(Items listed in a dataset)
----------

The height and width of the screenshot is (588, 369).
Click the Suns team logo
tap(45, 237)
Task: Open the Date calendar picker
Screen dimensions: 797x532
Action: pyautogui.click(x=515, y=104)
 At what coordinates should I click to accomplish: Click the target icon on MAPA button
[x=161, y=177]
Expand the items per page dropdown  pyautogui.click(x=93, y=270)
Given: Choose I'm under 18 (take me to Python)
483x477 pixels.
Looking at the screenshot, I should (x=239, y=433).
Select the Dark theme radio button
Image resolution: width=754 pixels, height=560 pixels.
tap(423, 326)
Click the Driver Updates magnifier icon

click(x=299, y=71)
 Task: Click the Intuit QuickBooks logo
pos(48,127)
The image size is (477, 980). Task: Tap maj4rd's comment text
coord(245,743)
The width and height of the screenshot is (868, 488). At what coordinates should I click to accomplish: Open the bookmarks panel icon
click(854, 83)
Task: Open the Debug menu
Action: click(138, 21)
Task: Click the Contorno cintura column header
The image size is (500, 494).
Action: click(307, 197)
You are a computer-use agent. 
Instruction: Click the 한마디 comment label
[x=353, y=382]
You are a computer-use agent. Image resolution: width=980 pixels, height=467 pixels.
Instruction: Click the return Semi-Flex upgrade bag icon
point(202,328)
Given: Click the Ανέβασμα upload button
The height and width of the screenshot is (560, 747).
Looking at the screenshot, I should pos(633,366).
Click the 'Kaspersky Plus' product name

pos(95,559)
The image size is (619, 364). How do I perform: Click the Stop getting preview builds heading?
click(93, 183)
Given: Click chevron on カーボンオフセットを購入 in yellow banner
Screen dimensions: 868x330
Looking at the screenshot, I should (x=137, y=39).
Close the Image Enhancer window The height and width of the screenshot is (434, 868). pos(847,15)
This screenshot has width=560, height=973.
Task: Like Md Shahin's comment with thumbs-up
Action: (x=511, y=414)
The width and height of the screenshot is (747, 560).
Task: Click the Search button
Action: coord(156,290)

----------

# Work required:
Find the word "agent" in the records. Copy every line it appears in.

# Answer to the exercise:
You are a computer-use agent. 
You are a computer-use agent. Image resolution: width=980 pixels, height=467 pixels.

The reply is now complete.